The manuscripts destined for export to Germany have been linked to three leading Parisian artists between 1470 and 1510, namely Maître François, the Master of Jacques de Besançon and Jean Pichore (see F. Avril and N. Reynaud, Les Manuscrits à Peintures, 1993, pp.45-52, 256-62, 282-85). The present manuscript is remarkable as it was not illuminated in the French capital but in Lyon. The style of the initials and borders, the frames and the inscription in capitals above the miniature with the owner’s portrait on fol.273r find similarities in the work of the best-known Lyonnais artist, the Master of Guillaume Lambert (see E. Burin, Manuscript Illumination in Lyons 1473-1530, 2001).

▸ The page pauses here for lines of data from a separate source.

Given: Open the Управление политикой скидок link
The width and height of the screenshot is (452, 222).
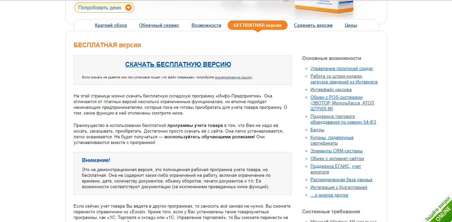Looking at the screenshot, I should click(x=341, y=68).
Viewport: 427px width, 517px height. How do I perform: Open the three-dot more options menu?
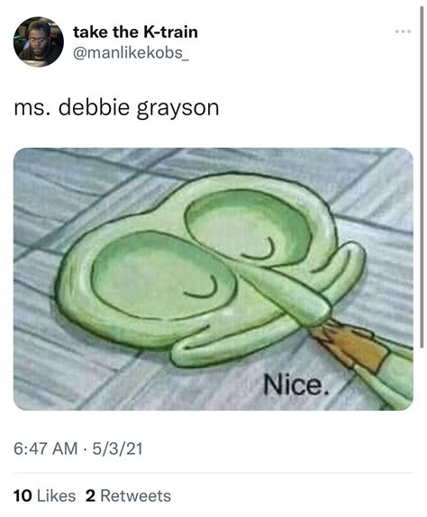point(403,32)
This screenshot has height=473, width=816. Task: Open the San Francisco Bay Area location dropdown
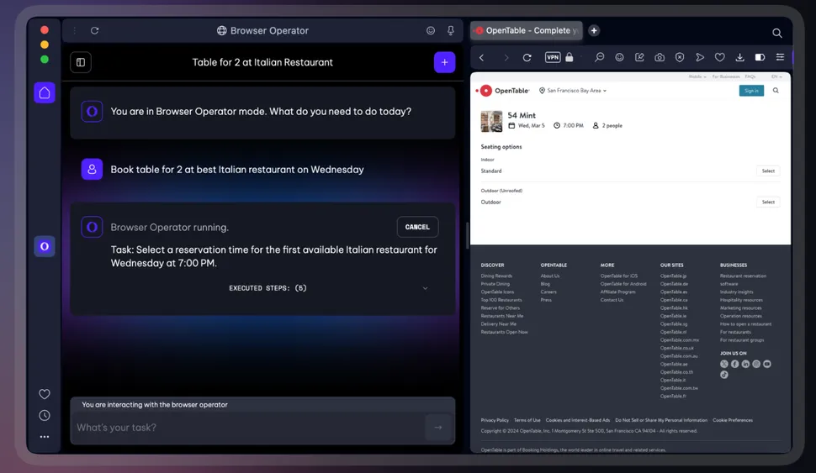coord(576,91)
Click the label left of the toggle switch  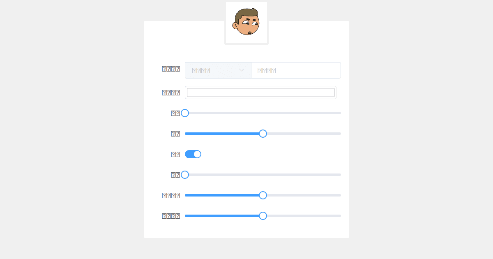click(175, 154)
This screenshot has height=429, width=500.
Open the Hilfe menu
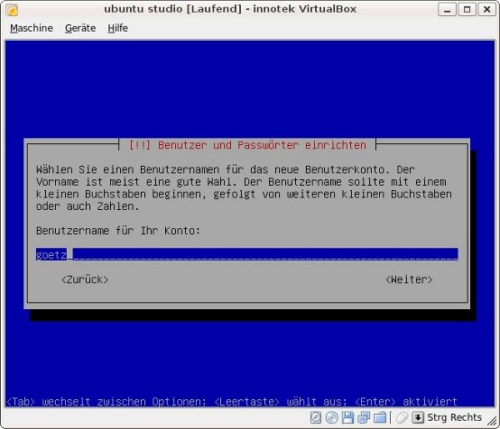tap(117, 28)
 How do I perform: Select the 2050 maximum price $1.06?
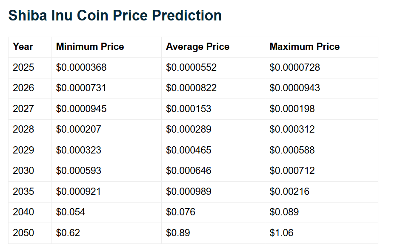[281, 233]
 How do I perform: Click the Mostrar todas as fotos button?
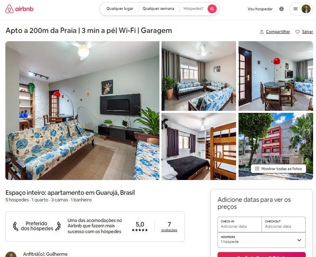[x=279, y=168]
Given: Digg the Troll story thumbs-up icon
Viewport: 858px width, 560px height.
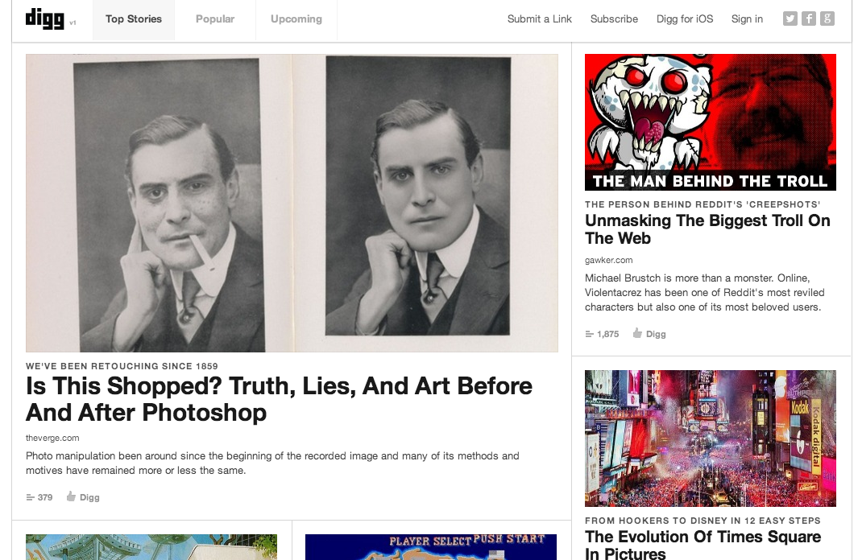Looking at the screenshot, I should pyautogui.click(x=637, y=333).
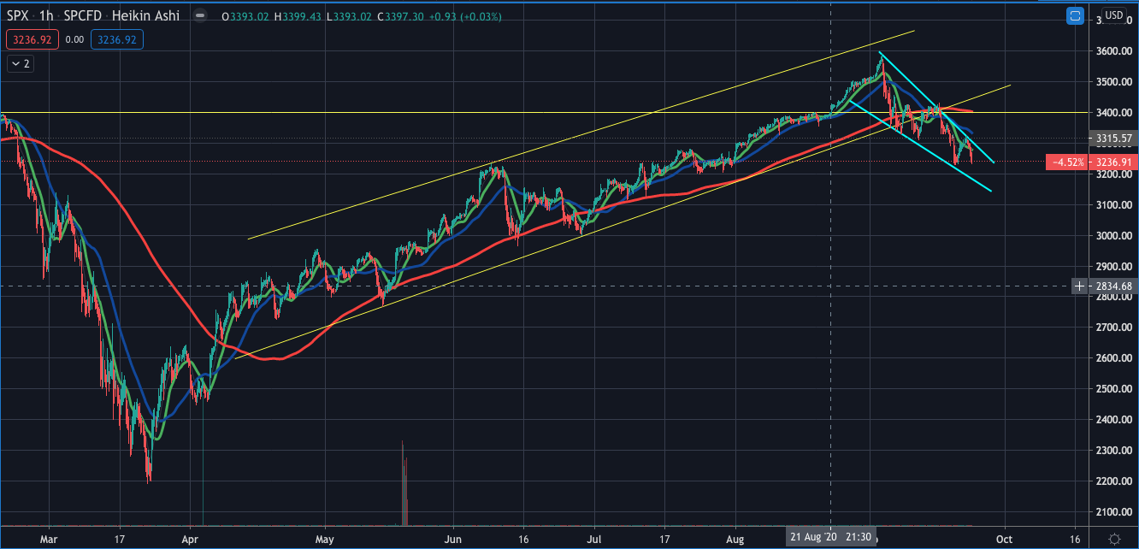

The production of this Book of Hours coincides with the economic expansion of Lyon in the 1480s, as the city rose to become the third largest French commercial centre, after Paris and Tours. When the celebrated German publisher Anton Koberger was establishing relations with booksellers all over Europe, he sent agents to Paris and Lyon.

 

The miniatures include: (1) fol.18r, the Annunciation, with the Virgin and the angel Gabriel, shown in a ‘dramatic’ close-up; (2) fol.94v, the Virgin and Child with two music making angels; (3) fol.105v, the Pietà, with the Virgin Mary seated at the foot of the cross, mourning the body of her son; (4) fol.162r, the Crucifixion, with the Virgin and St, John the Evangelist grieving; (5) fol.217r, King David in Prayer, shown in a ‘dramatic’ close-up; (6) fol.243v, the Holy Trinity on the Throne of Mercy, with God the Father holding the crucifix, while a dove hovers above; (7) fol.152r, the Mass of St. Gregory, with the pope, accompanied by clerics, kneeling in front of the altar, where the Man of Sorrows appears; (8) fol.263r, St. Veronica holding the veil with an overly large imprint of Christ’s face; (9) fol.273r, a fashionably dressed young nobleman named “Sperwer” kneeling in prayer before the Virgin and Child; (10) fol.305v, St. John on the island of Patmos with his attribute, the eagle; (11) fol.316r, St. Sebastian, bound to a tree, impaled with the arrows of two archers; (12) fol.322r, St. Christopher depicted as a giant carrying the Christ Child through the water; (13) fol.327r, St. Mary Magdalene standing in a landscape and holding a book and a jar of ointment; (14) fol.332r, St. Catherine of Alexandria seated in an interior, holding a sword and a palm branch; (15) fol.334r, St. Barbara seated in a landscape in front of her attribute, the tower; (16) fol.336r, St. Margaret of Antioch emerging from the belly of a dragon.